O senador Flávio Bolsonaro (PL-RJ) afirmou nesta terça (24) que o ministro Alexandre de Moraes, do Supremo Tribunal Federal (STF), se contradiz ao conceder a prisão domiciliar ao ex-presidente Jair Bolsonaro (PL) apenas de forma temporária por 90 dias. Mais cedo, o magistrado concedeu o benefício por conta das condições de saúde do político, que está internado há mais de uma semana em um hospital de Brasília tratando de uma grave pneumonia nos dois pulmões.
Na autorização que permitiu a prisão domiciliar humanitária temporária por 90 dias, Moraes determinou que o estado de saúde de Bolsonaro seja periodicamente reavaliado para que retorne ao 19º Batalhão da Polícia Militar, conhecido como “Papudinha”, onde cumpre a pena de 27 anos e 3 meses de prisão por supostamente liderar uma tentativa de golpe de Estado após as eleições de 2022.
“É uma decisão exótica que traz mais uma inovação, uma prisão domiciliar humanitária provisória que me soou contraditória nesse aspecto.
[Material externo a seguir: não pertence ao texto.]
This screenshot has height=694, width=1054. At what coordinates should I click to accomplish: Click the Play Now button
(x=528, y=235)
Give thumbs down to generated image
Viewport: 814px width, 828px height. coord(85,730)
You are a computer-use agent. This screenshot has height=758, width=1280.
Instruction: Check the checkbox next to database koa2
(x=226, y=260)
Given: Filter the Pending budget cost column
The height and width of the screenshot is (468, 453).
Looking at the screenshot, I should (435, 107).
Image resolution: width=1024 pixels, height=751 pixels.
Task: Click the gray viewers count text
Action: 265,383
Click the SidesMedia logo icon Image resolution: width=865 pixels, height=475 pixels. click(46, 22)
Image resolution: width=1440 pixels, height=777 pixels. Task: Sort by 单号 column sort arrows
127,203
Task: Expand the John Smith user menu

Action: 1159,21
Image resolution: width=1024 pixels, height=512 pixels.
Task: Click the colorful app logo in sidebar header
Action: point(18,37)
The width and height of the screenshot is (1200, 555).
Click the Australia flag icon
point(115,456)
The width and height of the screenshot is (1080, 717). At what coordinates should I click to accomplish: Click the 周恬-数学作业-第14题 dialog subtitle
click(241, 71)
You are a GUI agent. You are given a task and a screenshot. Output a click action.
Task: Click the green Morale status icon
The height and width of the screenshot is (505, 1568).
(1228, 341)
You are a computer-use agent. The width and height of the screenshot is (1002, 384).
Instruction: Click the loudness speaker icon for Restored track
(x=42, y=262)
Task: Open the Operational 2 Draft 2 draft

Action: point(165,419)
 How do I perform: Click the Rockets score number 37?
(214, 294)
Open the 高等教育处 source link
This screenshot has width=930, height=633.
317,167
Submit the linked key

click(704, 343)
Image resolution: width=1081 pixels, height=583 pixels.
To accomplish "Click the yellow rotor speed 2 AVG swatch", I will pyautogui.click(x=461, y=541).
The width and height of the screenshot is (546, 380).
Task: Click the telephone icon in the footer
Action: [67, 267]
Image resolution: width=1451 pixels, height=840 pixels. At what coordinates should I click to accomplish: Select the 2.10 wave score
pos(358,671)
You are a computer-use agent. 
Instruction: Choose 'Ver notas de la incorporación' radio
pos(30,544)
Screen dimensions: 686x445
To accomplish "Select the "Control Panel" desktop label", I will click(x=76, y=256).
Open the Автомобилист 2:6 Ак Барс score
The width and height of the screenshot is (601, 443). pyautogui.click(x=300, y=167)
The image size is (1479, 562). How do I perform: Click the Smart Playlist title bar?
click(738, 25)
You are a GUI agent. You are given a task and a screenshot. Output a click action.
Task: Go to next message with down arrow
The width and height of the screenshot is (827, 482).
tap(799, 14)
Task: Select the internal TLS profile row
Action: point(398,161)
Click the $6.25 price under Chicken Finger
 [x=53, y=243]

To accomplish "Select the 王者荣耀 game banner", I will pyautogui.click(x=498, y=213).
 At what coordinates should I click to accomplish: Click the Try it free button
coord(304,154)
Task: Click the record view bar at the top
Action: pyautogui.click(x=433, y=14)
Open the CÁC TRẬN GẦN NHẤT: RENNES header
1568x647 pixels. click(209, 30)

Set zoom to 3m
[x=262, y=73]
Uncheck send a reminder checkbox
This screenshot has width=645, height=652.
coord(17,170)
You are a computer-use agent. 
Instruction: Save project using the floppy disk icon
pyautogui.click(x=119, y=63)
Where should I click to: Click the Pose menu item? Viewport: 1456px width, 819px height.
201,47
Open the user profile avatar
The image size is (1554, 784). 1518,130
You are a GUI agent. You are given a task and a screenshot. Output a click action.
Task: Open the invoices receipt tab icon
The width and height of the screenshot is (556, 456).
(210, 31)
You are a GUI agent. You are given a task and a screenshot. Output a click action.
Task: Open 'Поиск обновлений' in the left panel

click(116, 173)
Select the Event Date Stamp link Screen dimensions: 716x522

Porque, se parte do princípio que ele está tendo o benefício porque o local onde ele está há um risco de agravamento do seu quadro de saúde, ele vai pra casa para tentar melhorar esse quadro, então quer dizer que daqui a 90 dias, se a saúde dele melhorar, ele volta para o lugar onde a saúde dele estava piorando”, questionou em entrevista à GloboNews.
Flávio Bolsonaro classificou a decisão de Moraes como “política” por causa da proximidade das eleições, em que aliados de Bolsonaro esperavam se reunir com ele para discutir os rumos de suas agendas com o ex-presidente. O ministro, no entanto, impôs uma série de regras rígidas que, entre elas, impedem a visita de pessoas que não sejam do núcleo familiar mais próximo, advogados e médicos que já o atendem.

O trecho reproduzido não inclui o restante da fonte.